More recently, the firm rolled out its Roku Channel. The offering allows users to watch free streaming movies and TV shows and could become more popular as more people ditch cable. The company sells advertising on the Roku Channel and has a marketplace that allows marketers to buy targeted ads. Roku is also likely to benefit from the entry of Disney (DIS - Free Report) , AT&T, Apple, and NBCUniversal (CMCSA - Free Report) , into the streaming TV market over the next year.
Roku is also in the early stages of its international expansion. The company said last quarter that it expects to see its investments start to pay off in 2020. Global expansion is key because Roku has said that active account growth will be one of the most significant long-term drivers of profit and loss.

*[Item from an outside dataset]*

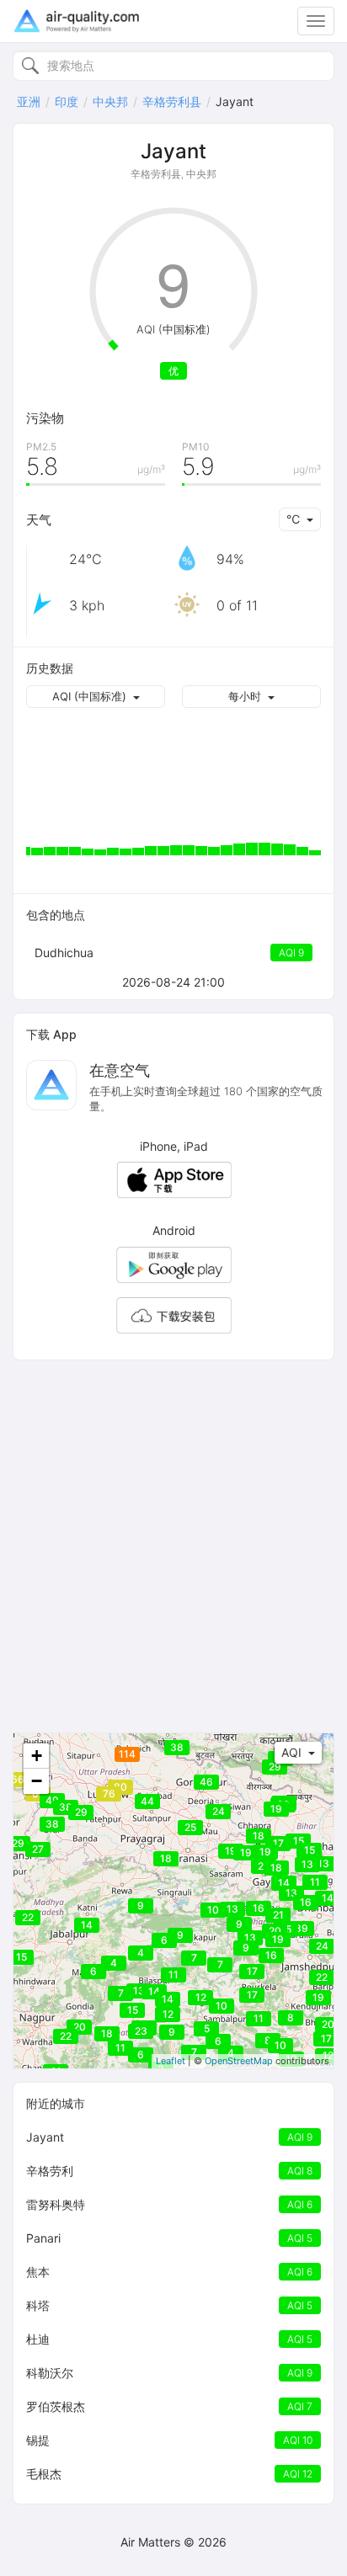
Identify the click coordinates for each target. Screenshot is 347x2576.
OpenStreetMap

Before we see what to expect from Roku’s first-quarter earnings, it is worth noting that the stock has been on a roller coaster ride since going public in September 2017. Despite some of the up and down movement, shares of Roku have soared over 170% and currently sit at roughly $64 per share, down 18% off their 52-week intraday high of $77.57. This gives the stock more room to run heading into earnings.
Our current Zacks Consensus Estimate calls for Roku’s Q1 2019 revenue to surge 38.4% to hit $189.06 million. This would fall short of Q4’s 46% top-line expansion, but it is worth pointing out that the company topped our revenue estimate by 6% last quarter.
Furthermore, Roku’s active account total is projected to climb over 36% from 20.8 million in the prior-year quarter to 28.39 million, based on our NFM estimates. Last quarter, this key figure popped 40%. Overall, Roku’s fiscal 2019 revenue is projected to jump 37.2% to reach $1.02 billion, with 2020’s sales expected to come in 32% higher than our current-year estimate.
At the bottom end of the income statement, things look a lot worse for the streaming TV firm. The company’s first-quarter earnings are projected to plummet 242% from a loss of $0.07 per share to a loss or $0.24 a share. However, Wall Street might not care much about Roku’s earnings just yet as it spends more heavily on expansion.
Plus, the company has surpassed our quarterly earnings estimate by an average of 84% over the trailing four periods. And Roku’s earnings are projected to climb 19% over the next three to five years on an annualized basis.
Roku is currently a Zacks Rank #3 (Hold) that sports an “A” grade for Growth in our Style Scores system. The stock is clearly a tech growth play at the moment with its valuation picture sky high. But the company’s top-line outlook appears strong amid the booming streaming TV market.
Still, investors might want to wait to buy Roku until after its earnings release as the stock has been known to swing pretty wildly right around earnings. Roku is scheduled to report its Q1 2019 financial results after the market closes on Wednesday, May 8.